From the entries below, return exactly the lines beginning at the one that contains "Open Messages envelope icon" and ending at the one that contains "Task: Click top arrow icon in mpack's reply", both of them included, and only those lines.

***** SOURCE MATERIAL

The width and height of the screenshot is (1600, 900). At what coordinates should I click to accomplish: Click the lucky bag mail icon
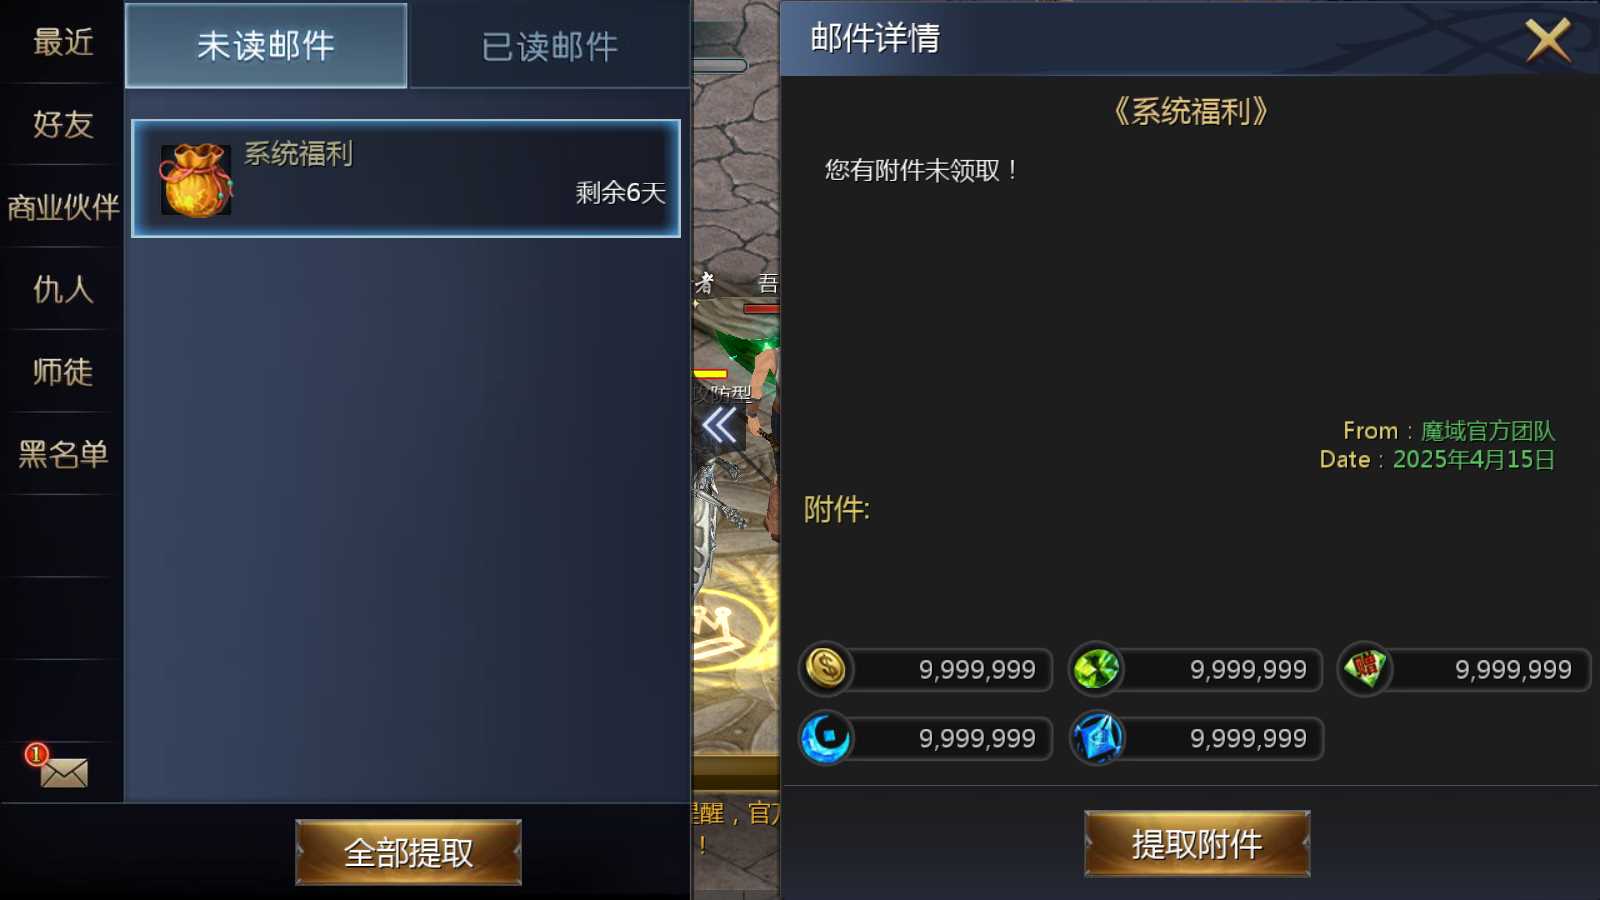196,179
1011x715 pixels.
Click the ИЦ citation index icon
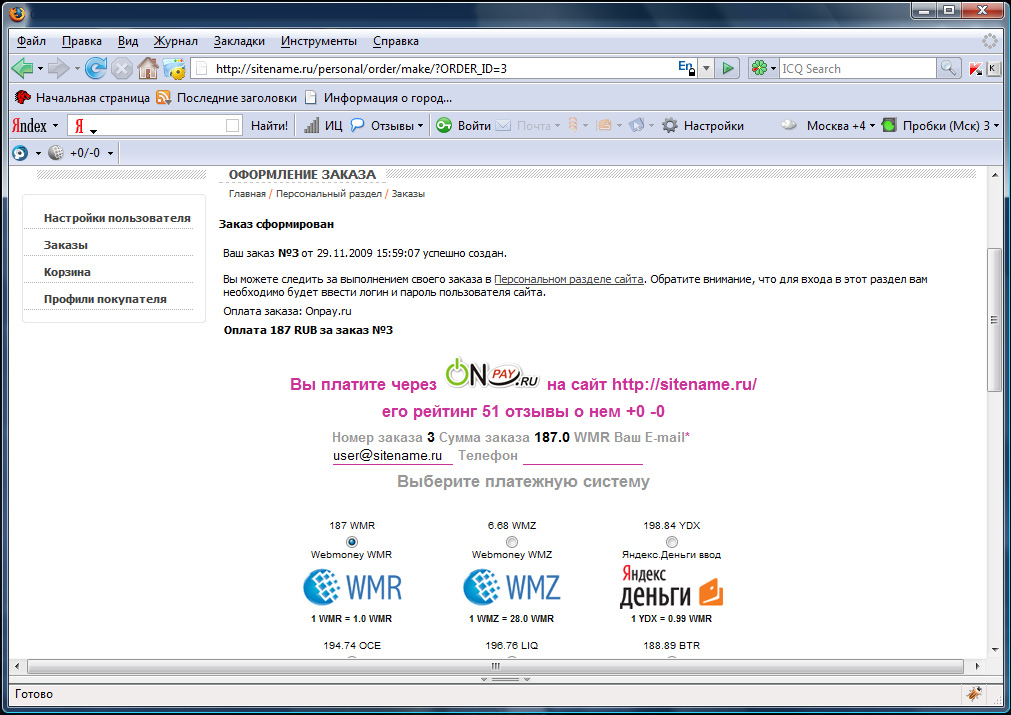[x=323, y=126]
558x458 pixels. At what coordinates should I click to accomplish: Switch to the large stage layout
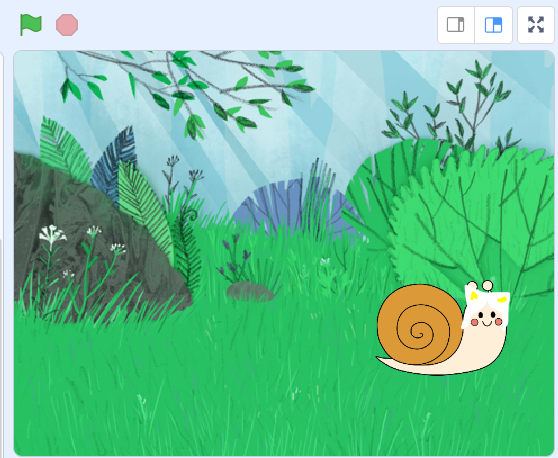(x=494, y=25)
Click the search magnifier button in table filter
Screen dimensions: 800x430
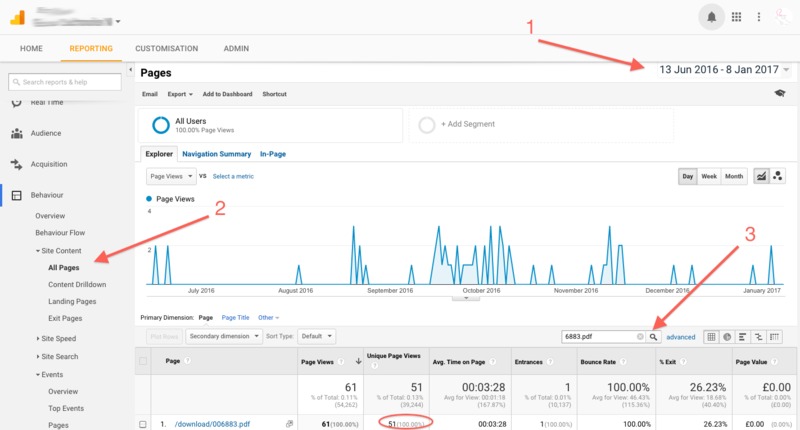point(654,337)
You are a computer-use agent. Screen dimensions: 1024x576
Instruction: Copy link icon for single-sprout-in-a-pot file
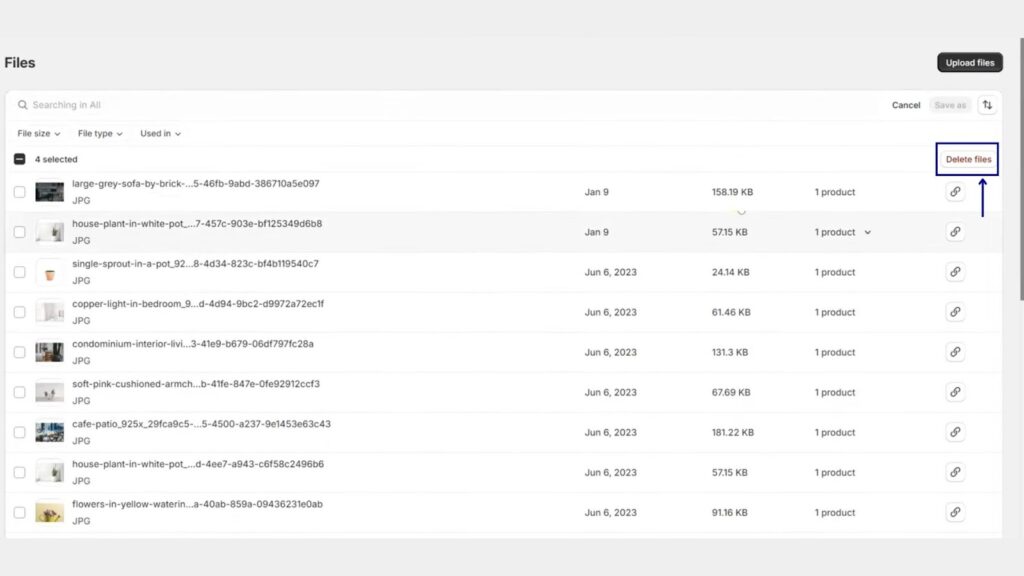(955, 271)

**********
***** SOURCE MATERIAL

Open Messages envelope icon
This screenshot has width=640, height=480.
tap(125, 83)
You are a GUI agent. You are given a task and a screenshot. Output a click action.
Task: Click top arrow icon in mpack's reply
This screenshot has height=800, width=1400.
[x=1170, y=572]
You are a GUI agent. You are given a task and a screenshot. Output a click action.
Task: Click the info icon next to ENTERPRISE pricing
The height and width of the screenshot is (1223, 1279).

**********
***** SOURCE MATERIAL

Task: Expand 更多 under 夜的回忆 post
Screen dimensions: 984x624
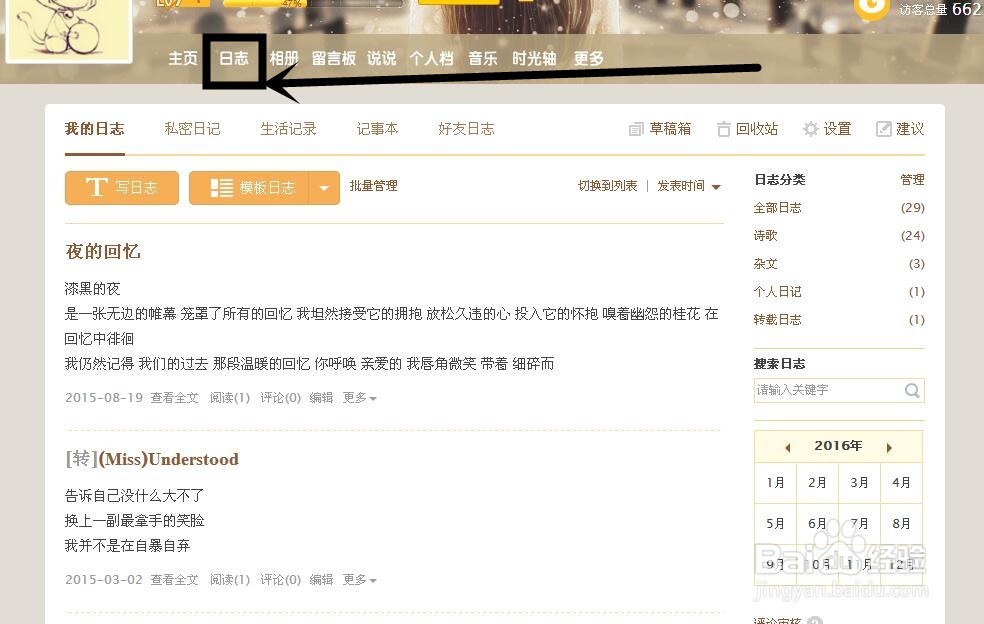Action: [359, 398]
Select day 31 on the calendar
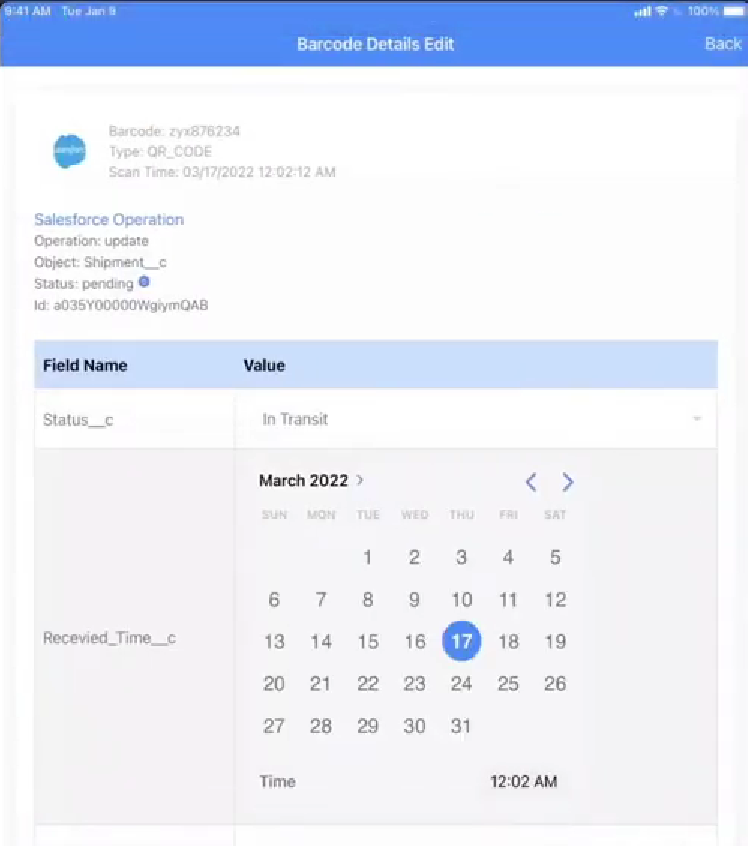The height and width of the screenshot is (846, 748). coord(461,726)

**********

◆ EXERCISE ANSWER
Open Messages envelope icon
This screenshot has width=640, height=480.
tap(125, 83)
You are a GUI agent. You are given a task and a screenshot. Output a click action.
Task: Click top arrow icon in mpack's reply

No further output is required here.